[Start Selected passage]

Monday, June 3, 2013

Rain & 'The Killing'

It was raining hard... long... with no end in sight. Like thieves in the night, we fled the scene tired of being drenched, hungry, and held captive. Only... it was mid day and I'll tell you more about it later... much later.

Sounds like the beginning of a thriller novel, but it isn't; the event did happen.

Question is: Why would something long buried come to the surface now?

Could be: I'm watching too many murder mysteries, something to do with the weather, or 'Scorpio' prominently positioned in my natal chart. 'Yo', it could be any number of things.

Thing is... I AM watching too many 'whodunits' (slash) detective shows: 'DCI Banks', 'Scott & Bailey', 'Elementary', 'Top of the Lake', to name a few, but none of them as intensely as 'The Killing'. In less than a week, Michael and I watched both Seasons 1 and 2 (26 episodes) making it my favorite program of all time, tied only with 'MI-5', the British spook (spy) series, sadly no longer being aired.

But no sad tears here... last night 'The Killing' returned with Season 3 on AMC.

If... I can just hold out and wait for the DVD's to be available on Netflix or Xfinity's 'On Demand'. Then I can watch the entire season in one long clip, easily following the show's many twists and turns... instead of being fed small doses, one episode every seven days, and forgetting what took place the previous week. But for me, 'Little Miss Has To Have Everything Now!', that's a pretty BIG, IF.

If not 'crime scene investigations', maybe it's the weather, the rain, rain and more rain we've been getting that's contributing to this flashback of 'fleeing a scene drenched and hungry'.

I don't mind rain when I'm comfortably situated indoors or outside somewhat sheltered under an umbrella. It's just that I don't like being soaked, wet and chilled to the bone, or blinded by moist droplets fixed to my glasses. Who does?

I do like: the sound of rain, staring out of steamy windows streaked with raindrops, and being transfixed by misted landscapes captured by skilled photographers.

No, this is not my profile for match dot com. It's that last phrase... 'misted landscapes captured' that had me mesmerized and continually drawn to the story line of 'The Killing', one long rainy production about the search for a killer... filmed in Vancouver, made to look like Seattle, the city of rain.

The quality of the photography, shot in shades of blues and grays, colors reminiscent of ever-present rain and the drudgery of having to solve a difficult crime, is absolutely brilliant, something rarely seen on American television.

While you might want to avert your eyes from a few of the bloody scenes, there's no way to circumvent the rain: a drizzle, a downpour, the after effect on wet pavement, and reflections on transparent surfaces. Even a momentary pause in precipitation, has cameras angling to other water sources: the ocean, lakes and marinas, essential references to the mood and mystery of the show.

[End Selected passage]

[Task description]
Do these statements agree with the blog post above about rain and 'The Killing'? For each, answer yes or no and quote the deciding words of the post.
1. The writer and Michael watched Seasons 1 and 2 of 'The Killing' in less than a week.
2. 'The Killing' was filmed in Seattle.
3. 'MI-5' is still being aired.

[Start Records shown]

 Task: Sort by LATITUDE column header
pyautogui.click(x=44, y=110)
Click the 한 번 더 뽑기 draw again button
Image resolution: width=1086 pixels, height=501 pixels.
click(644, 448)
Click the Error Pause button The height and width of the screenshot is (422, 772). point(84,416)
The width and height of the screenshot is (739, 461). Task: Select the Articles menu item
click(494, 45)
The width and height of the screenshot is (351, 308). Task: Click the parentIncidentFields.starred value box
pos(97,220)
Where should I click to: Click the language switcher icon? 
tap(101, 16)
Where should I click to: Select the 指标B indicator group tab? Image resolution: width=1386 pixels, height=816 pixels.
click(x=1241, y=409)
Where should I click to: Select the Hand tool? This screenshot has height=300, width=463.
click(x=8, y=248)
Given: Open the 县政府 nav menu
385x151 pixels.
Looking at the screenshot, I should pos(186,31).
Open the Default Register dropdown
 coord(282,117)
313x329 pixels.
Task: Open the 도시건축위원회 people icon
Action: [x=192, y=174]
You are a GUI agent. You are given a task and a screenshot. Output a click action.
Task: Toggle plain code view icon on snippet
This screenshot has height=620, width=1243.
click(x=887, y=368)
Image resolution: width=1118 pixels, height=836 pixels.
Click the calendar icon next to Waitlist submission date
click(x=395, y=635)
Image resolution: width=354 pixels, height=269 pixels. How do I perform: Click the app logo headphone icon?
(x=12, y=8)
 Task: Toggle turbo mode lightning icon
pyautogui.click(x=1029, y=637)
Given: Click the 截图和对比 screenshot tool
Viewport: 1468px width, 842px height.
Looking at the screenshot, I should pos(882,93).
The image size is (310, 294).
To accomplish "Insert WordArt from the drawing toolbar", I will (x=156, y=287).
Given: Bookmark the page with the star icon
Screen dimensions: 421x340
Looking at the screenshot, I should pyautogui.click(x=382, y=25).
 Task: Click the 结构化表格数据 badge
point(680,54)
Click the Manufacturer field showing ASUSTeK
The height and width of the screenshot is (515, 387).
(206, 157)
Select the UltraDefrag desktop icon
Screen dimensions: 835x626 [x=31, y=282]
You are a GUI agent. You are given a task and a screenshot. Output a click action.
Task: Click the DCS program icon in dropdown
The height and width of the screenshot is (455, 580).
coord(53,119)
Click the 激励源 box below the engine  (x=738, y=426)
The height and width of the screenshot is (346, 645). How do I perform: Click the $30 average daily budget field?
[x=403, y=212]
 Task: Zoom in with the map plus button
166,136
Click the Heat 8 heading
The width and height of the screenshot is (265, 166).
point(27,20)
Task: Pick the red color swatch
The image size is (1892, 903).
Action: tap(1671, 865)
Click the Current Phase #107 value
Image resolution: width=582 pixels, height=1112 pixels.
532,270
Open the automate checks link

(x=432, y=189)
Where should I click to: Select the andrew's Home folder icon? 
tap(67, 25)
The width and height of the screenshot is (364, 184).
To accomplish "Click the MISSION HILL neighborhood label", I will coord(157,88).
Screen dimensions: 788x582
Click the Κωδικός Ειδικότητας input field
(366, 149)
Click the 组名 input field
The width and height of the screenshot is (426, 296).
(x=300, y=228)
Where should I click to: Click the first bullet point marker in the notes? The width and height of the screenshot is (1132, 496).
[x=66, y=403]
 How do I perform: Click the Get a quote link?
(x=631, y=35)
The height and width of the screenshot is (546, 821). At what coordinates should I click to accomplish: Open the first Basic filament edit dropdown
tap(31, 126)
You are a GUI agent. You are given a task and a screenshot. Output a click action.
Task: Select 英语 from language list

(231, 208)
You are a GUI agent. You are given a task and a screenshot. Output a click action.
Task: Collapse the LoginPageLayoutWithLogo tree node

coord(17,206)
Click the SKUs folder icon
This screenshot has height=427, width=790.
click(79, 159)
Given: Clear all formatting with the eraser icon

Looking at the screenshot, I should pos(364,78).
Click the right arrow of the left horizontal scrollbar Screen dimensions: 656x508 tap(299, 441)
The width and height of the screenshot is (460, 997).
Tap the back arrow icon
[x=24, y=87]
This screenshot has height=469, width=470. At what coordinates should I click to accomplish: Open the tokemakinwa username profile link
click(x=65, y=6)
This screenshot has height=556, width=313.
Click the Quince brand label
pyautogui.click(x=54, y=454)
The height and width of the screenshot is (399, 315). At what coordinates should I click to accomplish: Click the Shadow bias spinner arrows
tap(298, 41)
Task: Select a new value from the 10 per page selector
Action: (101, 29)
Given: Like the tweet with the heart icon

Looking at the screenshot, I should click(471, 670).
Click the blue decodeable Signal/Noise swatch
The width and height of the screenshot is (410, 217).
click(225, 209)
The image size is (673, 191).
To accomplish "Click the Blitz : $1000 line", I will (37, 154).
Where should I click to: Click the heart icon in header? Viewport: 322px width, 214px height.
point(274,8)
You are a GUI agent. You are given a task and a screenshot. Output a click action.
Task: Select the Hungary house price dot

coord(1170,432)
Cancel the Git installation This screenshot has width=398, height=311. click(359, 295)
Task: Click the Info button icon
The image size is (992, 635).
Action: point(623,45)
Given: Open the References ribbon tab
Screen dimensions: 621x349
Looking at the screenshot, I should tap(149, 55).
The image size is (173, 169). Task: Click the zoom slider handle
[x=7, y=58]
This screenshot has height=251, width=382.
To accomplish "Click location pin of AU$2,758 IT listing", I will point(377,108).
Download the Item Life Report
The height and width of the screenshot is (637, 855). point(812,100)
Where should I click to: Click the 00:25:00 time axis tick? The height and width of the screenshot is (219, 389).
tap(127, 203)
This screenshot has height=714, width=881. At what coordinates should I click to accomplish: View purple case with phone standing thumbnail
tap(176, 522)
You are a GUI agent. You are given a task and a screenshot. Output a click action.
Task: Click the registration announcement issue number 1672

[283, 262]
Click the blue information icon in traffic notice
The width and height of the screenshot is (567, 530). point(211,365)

[End Records shown]

[Solved exercise]
1. Yes: "In less than a week, Michael and I watched both Seasons 1 and 2 (26 episodes)"
2. No: "filmed in Vancouver, made to look like Seattle"
3. No: "sadly no longer being aired"